Only one stretch of the records below should be repeated. It starts with the line containing "Lego Fortnite (304, 2164)" and goes on through the line containing "Company Policies (920, 1669)", exactly as written.

▶ **DATA FOR PROCESSING**
--------------------------------------------------
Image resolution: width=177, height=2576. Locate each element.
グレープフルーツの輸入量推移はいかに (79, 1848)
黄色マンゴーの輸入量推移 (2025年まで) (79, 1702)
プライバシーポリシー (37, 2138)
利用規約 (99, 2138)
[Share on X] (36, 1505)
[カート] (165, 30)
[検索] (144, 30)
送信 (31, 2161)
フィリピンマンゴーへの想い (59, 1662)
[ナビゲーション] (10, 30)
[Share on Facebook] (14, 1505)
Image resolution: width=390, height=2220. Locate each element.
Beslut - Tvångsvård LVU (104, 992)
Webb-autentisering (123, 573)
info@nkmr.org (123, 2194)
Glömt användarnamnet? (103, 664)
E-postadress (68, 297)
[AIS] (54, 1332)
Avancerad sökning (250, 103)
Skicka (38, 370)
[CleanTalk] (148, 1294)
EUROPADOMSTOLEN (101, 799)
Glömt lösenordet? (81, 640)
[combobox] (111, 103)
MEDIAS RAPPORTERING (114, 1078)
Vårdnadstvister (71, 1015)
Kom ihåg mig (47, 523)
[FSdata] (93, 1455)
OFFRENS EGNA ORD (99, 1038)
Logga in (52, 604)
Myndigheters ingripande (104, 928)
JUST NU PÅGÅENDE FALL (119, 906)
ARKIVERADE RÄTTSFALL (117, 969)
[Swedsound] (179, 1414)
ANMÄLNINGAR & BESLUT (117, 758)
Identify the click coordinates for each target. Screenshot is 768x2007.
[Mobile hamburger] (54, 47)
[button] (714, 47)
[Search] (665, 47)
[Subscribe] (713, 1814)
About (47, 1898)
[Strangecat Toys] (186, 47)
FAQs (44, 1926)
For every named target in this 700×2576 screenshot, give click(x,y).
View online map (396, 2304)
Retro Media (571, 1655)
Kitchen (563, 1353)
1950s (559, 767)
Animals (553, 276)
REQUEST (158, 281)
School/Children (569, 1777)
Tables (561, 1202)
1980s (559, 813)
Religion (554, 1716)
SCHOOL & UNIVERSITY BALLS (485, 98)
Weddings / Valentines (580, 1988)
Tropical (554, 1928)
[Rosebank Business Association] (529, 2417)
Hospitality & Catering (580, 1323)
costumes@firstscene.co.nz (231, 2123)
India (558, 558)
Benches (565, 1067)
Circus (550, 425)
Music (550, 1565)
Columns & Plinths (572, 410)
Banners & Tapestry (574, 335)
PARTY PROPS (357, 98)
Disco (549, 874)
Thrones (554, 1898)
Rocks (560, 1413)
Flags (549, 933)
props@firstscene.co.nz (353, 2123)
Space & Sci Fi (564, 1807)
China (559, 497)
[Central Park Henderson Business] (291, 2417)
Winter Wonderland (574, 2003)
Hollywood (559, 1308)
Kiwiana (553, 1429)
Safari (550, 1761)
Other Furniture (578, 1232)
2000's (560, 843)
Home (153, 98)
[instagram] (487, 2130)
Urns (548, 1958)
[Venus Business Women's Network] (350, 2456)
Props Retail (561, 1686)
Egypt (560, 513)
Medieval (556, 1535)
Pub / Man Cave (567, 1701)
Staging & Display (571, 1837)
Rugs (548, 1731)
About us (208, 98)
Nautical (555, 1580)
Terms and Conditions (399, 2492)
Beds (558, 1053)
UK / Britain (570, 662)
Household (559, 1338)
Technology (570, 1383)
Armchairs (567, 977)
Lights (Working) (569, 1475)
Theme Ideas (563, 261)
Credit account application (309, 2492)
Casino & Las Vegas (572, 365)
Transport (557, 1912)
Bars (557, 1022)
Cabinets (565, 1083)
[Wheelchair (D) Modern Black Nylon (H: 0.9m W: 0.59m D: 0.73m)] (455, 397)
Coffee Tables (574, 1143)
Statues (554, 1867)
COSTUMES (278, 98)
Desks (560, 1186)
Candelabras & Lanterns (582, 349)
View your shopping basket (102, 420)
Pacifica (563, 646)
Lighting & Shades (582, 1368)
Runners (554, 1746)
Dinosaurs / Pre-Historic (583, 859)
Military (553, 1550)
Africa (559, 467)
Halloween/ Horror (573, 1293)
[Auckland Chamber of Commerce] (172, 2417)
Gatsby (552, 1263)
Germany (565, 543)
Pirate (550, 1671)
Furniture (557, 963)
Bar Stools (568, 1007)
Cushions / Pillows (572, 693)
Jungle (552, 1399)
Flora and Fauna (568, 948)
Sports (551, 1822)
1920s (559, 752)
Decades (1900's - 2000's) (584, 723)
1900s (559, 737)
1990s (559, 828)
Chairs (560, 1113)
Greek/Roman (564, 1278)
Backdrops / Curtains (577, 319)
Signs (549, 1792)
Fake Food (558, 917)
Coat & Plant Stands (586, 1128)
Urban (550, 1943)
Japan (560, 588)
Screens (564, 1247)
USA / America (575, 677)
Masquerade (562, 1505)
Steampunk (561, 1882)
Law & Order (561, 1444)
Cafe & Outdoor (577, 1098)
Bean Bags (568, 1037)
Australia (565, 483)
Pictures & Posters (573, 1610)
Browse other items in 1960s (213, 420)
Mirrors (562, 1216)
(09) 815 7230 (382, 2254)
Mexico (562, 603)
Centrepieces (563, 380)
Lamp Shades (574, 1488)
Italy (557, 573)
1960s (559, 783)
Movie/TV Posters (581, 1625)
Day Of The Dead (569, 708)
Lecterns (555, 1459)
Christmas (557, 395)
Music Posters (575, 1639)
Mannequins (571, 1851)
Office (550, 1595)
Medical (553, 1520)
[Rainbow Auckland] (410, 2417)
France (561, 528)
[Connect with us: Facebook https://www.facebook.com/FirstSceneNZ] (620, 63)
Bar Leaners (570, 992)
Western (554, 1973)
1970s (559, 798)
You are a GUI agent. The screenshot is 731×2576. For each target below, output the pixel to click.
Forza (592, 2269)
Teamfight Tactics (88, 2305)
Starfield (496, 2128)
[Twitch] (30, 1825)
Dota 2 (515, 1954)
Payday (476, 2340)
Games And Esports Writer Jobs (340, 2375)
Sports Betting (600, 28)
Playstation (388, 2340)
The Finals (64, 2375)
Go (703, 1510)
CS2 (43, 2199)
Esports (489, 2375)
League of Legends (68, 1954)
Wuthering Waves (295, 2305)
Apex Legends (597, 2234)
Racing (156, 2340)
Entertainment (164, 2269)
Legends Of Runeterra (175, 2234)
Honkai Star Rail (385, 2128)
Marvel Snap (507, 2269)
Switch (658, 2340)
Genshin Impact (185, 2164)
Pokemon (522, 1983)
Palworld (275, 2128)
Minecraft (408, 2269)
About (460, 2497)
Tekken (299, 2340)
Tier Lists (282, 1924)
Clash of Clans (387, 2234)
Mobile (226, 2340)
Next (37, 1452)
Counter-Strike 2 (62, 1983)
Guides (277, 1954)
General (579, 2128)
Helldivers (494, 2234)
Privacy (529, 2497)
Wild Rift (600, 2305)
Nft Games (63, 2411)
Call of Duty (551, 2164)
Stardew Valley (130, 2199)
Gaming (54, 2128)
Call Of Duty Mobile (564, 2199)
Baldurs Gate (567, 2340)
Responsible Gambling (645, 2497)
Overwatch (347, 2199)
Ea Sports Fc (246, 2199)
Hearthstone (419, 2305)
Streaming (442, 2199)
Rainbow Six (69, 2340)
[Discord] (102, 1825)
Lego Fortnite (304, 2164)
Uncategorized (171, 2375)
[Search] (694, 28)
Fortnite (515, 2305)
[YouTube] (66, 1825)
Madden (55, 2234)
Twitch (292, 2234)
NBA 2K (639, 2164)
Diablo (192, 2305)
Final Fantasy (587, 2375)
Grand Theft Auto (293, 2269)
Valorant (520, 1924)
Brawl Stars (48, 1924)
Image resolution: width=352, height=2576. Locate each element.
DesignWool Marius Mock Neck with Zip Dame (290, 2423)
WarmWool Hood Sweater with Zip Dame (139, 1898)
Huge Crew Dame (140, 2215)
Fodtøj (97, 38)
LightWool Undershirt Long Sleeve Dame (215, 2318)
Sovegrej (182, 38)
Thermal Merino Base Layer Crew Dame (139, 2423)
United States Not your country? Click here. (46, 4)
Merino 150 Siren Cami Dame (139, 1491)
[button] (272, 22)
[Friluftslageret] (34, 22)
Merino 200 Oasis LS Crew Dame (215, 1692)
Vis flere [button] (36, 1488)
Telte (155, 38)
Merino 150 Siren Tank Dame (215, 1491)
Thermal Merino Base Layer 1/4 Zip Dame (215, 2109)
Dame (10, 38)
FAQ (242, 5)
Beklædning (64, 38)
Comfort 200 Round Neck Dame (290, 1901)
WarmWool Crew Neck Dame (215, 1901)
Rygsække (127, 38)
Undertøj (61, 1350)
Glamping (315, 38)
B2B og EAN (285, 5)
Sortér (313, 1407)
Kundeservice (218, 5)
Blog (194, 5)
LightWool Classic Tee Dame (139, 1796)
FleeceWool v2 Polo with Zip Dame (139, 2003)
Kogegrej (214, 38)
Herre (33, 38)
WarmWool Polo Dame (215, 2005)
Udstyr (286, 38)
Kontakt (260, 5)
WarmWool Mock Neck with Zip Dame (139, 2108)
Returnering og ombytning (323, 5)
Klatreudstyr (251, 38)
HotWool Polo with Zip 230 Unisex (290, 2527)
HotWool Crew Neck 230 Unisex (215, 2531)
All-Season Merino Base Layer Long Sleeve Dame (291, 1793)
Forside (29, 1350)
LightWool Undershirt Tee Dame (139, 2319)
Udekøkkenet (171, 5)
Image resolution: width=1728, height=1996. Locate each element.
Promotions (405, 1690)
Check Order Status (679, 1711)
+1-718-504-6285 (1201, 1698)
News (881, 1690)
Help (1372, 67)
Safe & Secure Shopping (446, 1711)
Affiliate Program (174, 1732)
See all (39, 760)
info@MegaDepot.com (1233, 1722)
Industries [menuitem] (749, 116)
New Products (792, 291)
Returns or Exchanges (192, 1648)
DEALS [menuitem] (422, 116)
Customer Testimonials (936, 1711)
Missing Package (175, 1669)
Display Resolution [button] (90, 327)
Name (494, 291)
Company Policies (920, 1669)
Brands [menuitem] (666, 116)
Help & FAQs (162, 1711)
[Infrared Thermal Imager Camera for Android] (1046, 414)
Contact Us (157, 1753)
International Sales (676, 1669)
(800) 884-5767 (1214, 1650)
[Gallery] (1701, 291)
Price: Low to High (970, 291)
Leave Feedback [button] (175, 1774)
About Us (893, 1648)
--------------------------------------------------
▶ **EXERCISE SOLUTION**
Lego Fortnite (304, 2164)
Uncategorized (171, 2375)
[Search] (694, 28)
Fortnite (515, 2305)
[YouTube] (66, 1825)
Madden (55, 2234)
Twitch (292, 2234)
NBA 2K (639, 2164)
Diablo (192, 2305)
Final Fantasy (587, 2375)
Grand Theft Auto (293, 2269)
Valorant (520, 1924)
Brawl Stars (48, 1924)
Image resolution: width=352, height=2576. Locate each element.
DesignWool Marius Mock Neck with Zip Dame (290, 2423)
WarmWool Hood Sweater with Zip Dame (139, 1898)
Huge Crew Dame (140, 2215)
Fodtøj (97, 38)
LightWool Undershirt Long Sleeve Dame (215, 2318)
Sovegrej (182, 38)
Thermal Merino Base Layer Crew Dame (139, 2423)
United States Not your country? Click here. (46, 4)
Merino 150 Siren Cami Dame (139, 1491)
[button] (272, 22)
[Friluftslageret] (34, 22)
Merino 200 Oasis LS Crew Dame (215, 1692)
Vis flere [button] (36, 1488)
Telte (155, 38)
Merino 150 Siren Tank Dame (215, 1491)
Thermal Merino Base Layer 1/4 Zip Dame (215, 2109)
Dame (10, 38)
FAQ (242, 5)
Beklædning (64, 38)
Comfort 200 Round Neck Dame (290, 1901)
WarmWool Crew Neck Dame (215, 1901)
Rygsække (127, 38)
Undertøj (61, 1350)
Glamping (315, 38)
B2B og EAN (285, 5)
Sortér (313, 1407)
Kundeservice (218, 5)
Blog (194, 5)
LightWool Classic Tee Dame (139, 1796)
FleeceWool v2 Polo with Zip Dame (139, 2003)
Kogegrej (214, 38)
Herre (33, 38)
WarmWool Polo Dame (215, 2005)
Udstyr (286, 38)
Kontakt (260, 5)
WarmWool Mock Neck with Zip Dame (139, 2108)
Returnering og ombytning (323, 5)
Klatreudstyr (251, 38)
HotWool Polo with Zip 230 Unisex (290, 2527)
HotWool Crew Neck 230 Unisex (215, 2531)
All-Season Merino Base Layer Long Sleeve Dame (291, 1793)
Forside (29, 1350)
LightWool Undershirt Tee Dame (139, 2319)
Udekøkkenet (171, 5)
Image resolution: width=1728, height=1996. Locate each element.
Promotions (405, 1690)
Check Order Status (679, 1711)
+1-718-504-6285 (1201, 1698)
News (881, 1690)
Help (1372, 67)
Safe & Secure Shopping (446, 1711)
Affiliate Program (174, 1732)
See all (39, 760)
info@MegaDepot.com (1233, 1722)
Industries [menuitem] (749, 116)
New Products (792, 291)
Returns or Exchanges (192, 1648)
DEALS [menuitem] (422, 116)
Customer Testimonials (936, 1711)
Missing Package (175, 1669)
Display Resolution [button] (90, 327)
Name (494, 291)
Company Policies (920, 1669)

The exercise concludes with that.